Bolas de fuego que engullen a bomberos en Murcia, mujeres que relatan ante un tribunal cómo fueron violadas en Jumilla, teorías sobre la muerte de un hombre que presuntamente estaba robando en una casa de Cieza… Siempre llevamos muchos temas para contar en Código 112.

Pero si hubiera que destacar para ustedes un caso de los que hemos abordamos, no lo dudaría: el de la detención de un profesor jubilado por supuestos abusos sexuales en Mazarrón.

Era un secreto a voces en la localidad costera. Cuando la noticia se conoció a través de un comunicado de la Guardia Civil, un equipo de 7TV visitó el municipio. Allí todos los vecinos entrevistados a pie de calle lo sabían, y para ser justos, en honor a la verdad, todos defendían al detenido y no se lo podían creer.

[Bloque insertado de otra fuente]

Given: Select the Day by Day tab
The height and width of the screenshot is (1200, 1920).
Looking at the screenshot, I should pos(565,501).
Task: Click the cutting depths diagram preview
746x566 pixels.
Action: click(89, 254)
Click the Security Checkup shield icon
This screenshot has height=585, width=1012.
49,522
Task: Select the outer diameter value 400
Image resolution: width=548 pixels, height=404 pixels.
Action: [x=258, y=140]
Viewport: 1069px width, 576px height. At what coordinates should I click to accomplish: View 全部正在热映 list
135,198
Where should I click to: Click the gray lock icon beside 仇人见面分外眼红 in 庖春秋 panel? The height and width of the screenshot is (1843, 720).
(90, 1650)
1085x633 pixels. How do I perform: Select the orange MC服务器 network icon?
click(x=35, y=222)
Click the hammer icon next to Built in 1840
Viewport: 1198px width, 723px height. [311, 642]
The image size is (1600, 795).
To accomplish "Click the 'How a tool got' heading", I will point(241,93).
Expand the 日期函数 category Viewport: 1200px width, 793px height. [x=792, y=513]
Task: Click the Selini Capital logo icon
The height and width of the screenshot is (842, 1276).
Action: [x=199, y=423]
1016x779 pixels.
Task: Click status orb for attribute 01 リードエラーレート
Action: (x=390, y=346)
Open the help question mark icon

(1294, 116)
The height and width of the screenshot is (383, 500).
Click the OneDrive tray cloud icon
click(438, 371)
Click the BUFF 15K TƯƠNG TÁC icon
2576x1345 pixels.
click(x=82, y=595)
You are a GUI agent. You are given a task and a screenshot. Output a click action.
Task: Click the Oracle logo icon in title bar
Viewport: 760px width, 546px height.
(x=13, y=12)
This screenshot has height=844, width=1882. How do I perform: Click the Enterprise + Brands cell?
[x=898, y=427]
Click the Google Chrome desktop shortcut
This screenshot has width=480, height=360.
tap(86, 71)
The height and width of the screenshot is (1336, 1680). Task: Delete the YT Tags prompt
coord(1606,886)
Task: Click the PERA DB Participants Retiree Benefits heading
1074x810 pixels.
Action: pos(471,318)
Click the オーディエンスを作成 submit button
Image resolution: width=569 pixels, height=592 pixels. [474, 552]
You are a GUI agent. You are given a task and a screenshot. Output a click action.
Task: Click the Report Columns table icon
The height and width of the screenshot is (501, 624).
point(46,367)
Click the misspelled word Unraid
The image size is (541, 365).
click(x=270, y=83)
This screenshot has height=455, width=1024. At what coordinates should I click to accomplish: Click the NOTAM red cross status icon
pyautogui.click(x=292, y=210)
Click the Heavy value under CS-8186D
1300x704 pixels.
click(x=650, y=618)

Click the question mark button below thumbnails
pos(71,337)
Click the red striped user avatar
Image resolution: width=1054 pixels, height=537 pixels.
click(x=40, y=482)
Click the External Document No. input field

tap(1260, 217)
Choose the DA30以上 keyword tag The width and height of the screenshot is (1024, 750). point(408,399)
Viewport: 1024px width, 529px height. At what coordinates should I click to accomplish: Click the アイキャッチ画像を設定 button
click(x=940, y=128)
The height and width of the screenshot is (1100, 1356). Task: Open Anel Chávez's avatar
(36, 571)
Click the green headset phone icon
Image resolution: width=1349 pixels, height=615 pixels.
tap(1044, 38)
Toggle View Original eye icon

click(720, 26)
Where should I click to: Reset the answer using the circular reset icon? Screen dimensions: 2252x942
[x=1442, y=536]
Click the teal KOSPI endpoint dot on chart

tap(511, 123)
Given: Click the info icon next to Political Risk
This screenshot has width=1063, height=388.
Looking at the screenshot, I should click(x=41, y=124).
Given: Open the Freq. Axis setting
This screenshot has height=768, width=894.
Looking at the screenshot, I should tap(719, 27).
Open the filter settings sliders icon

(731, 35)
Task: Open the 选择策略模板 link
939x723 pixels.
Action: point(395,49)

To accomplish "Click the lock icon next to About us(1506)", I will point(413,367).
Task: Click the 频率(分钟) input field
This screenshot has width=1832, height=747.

El arrestado, puesto en libertad con cargos por un juzgado de Totana, tiene 68 años, es profesor jubilado y ex director, muchos años, de un colegio. Miles de mazarroneros han pasado por sus manos, a nivel docente, claro. Es por ello que es persona muy conocida y querida.

Una menor de 14 años se acercó a la Benemérita a poner la denuncia en compañía de su madre. Y cuando empezaban a investigar el caso llegó otra segunda menor, también en compañía de sus progenitores a interponer otra nueva denuncia, por lo mismo. De lo que estamos hablando, para dejarlo claro, sería de posibles tocamientos. En ambos casos se habrían producido en las clases particulares que el profesor les impartía a las denunciantes.

De la investigación lo único que ha trascendido es que se ha obtenido en los móviles de las menores “indicios que relacionan a la persona denunciada con la presunta autoría de tales abusos”.

En Código 112 entrevistamos a Salvador Fernández, el hombre que defendió al profesor detenido cuando fue interrogado en sede judicial. Criticó que aún no puede solicitar pruebas al juzgado de Totana que lleva el caso y la poca carga probatoria del caso.
Justo es recordar que la Guardia Civil no detiene a nadie por gusto.

Pero, claro, la dificultad de investigar abusos sexuales, cuando se dan, es que no dejan marca. No dejan una lesión visible. Las lesiones que deja son en la libertad e integridad sexual de cada uno, y esas marcas no se ven.